__REQUIRED WORK__
Copy every entry below verbatim, except for images.

__RECORDS FOR THIS EXERCISE__

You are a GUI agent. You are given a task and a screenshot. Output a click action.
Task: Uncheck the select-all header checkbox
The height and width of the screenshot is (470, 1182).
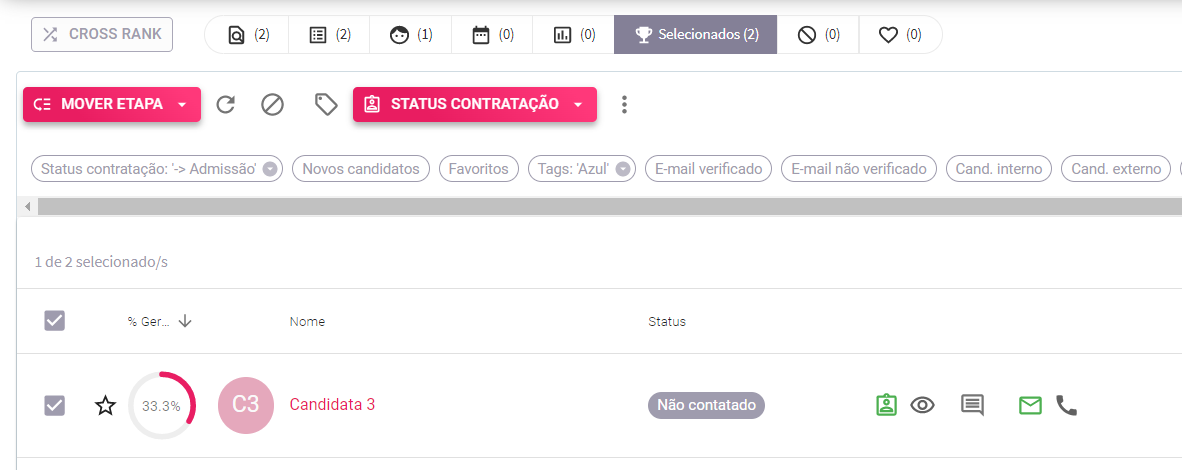tap(54, 321)
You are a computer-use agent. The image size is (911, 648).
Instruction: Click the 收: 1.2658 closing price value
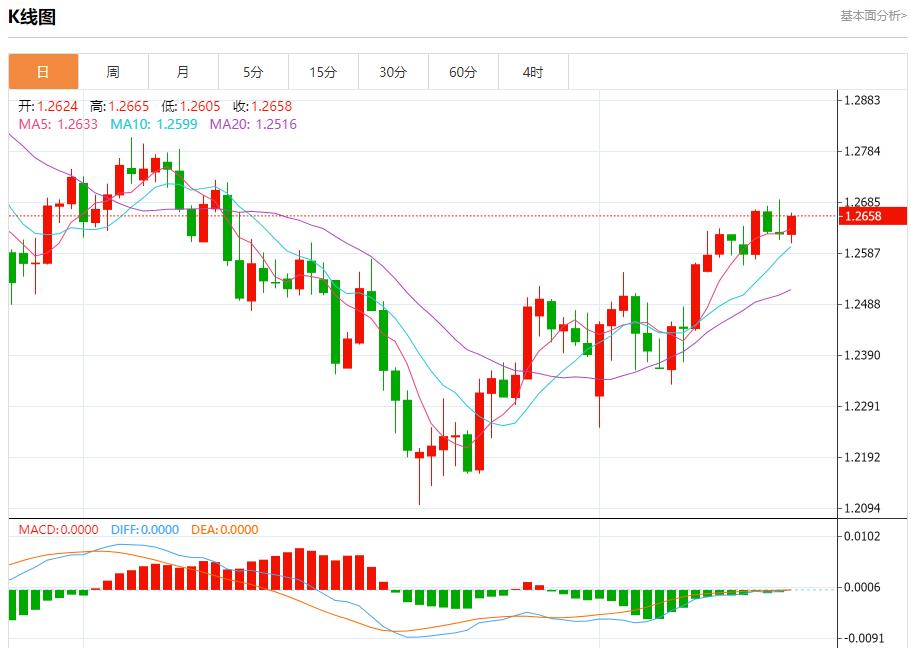pos(262,106)
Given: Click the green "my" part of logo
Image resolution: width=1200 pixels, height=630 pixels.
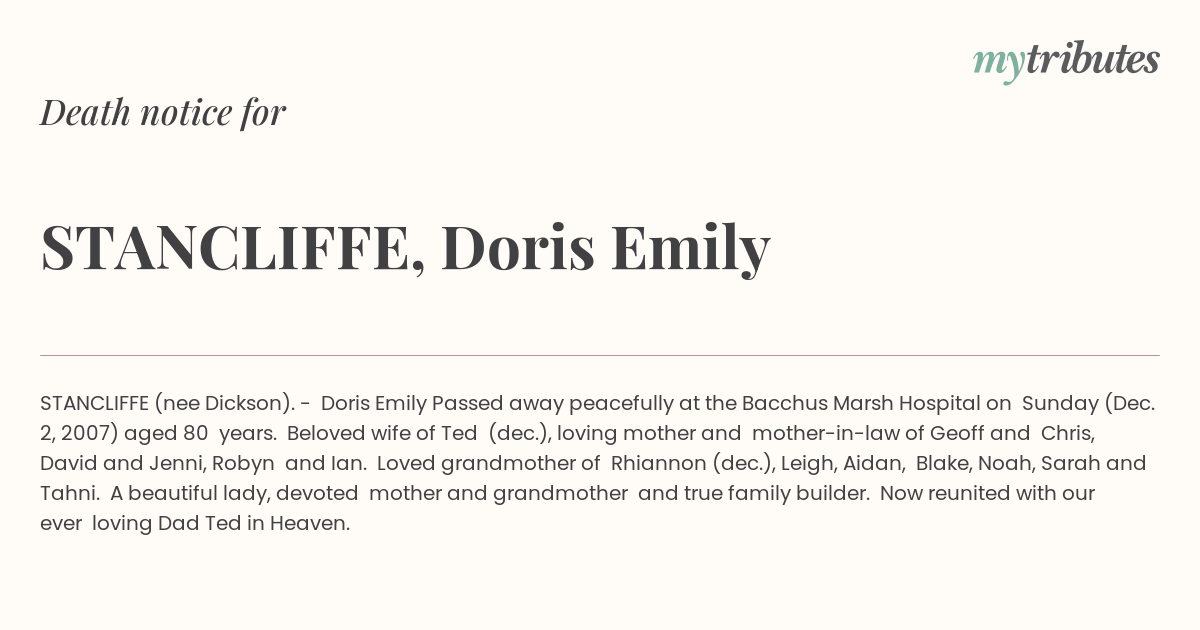Looking at the screenshot, I should 999,64.
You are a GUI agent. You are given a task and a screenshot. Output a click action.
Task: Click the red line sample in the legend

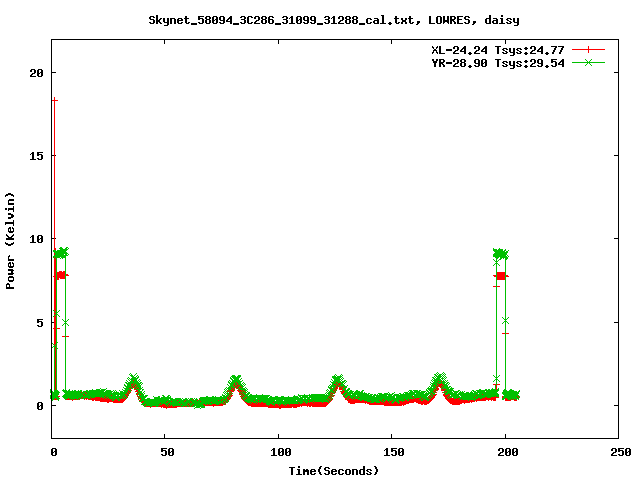pyautogui.click(x=588, y=49)
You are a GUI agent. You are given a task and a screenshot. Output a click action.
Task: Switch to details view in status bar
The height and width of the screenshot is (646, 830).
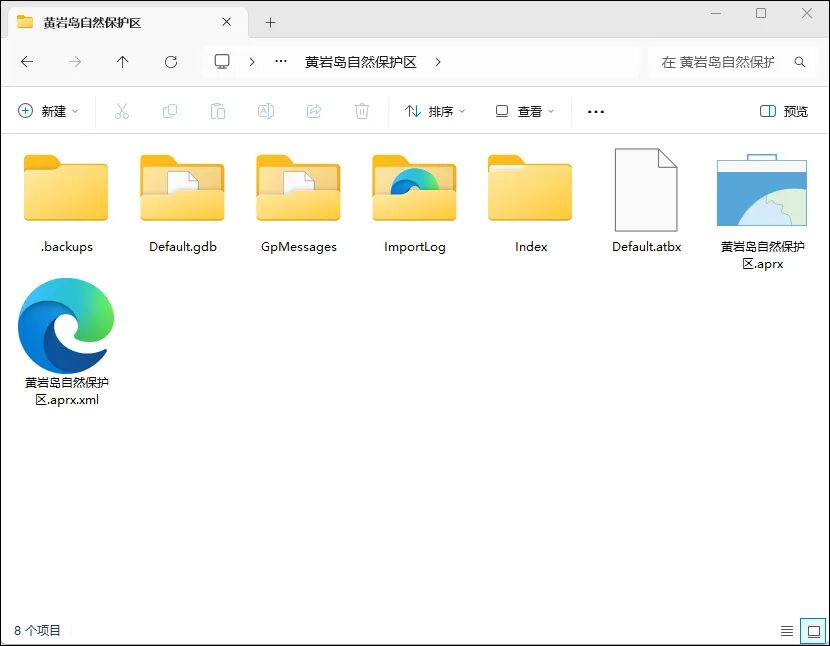(787, 630)
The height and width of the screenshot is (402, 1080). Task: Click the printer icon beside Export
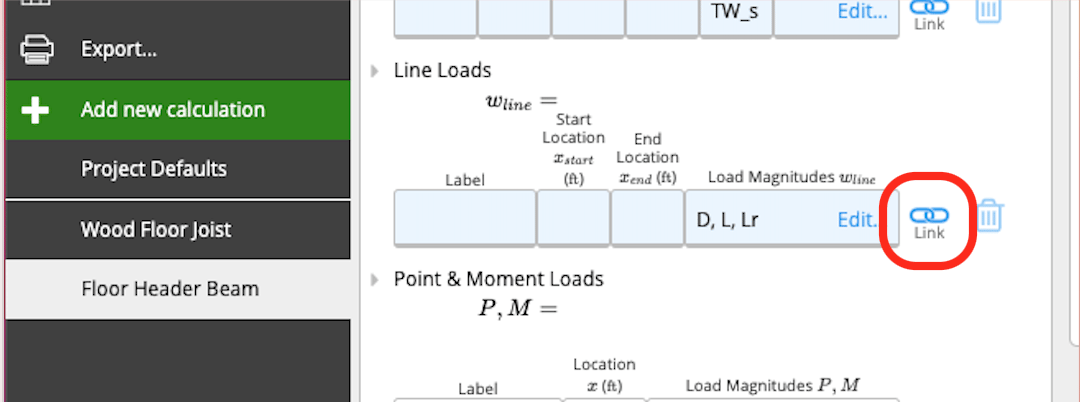coord(37,50)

__SOLVED PROBLEM__
You are a GUI agent. You are given a task and a screenshot. Output a click action.
Task: Uncheck the select-all header checkbox
The height and width of the screenshot is (470, 1182).
tap(54, 321)
You are a computer-use agent. The image size is (911, 648).
Instruction: Click the 收: 1.2658 closing price value
pos(262,106)
Given: Click the green "my" part of logo
Image resolution: width=1200 pixels, height=630 pixels.
Looking at the screenshot, I should 999,64.
You are a GUI agent. You are given a task and a screenshot. Output a click action.
Task: Click the red line sample in the legend

pyautogui.click(x=588, y=49)
You are a GUI agent. You are given a task and a screenshot. Output a click action.
Task: Switch to details view in status bar
The height and width of the screenshot is (646, 830).
(787, 630)
The height and width of the screenshot is (402, 1080). Task: Click the printer icon beside Export
coord(37,50)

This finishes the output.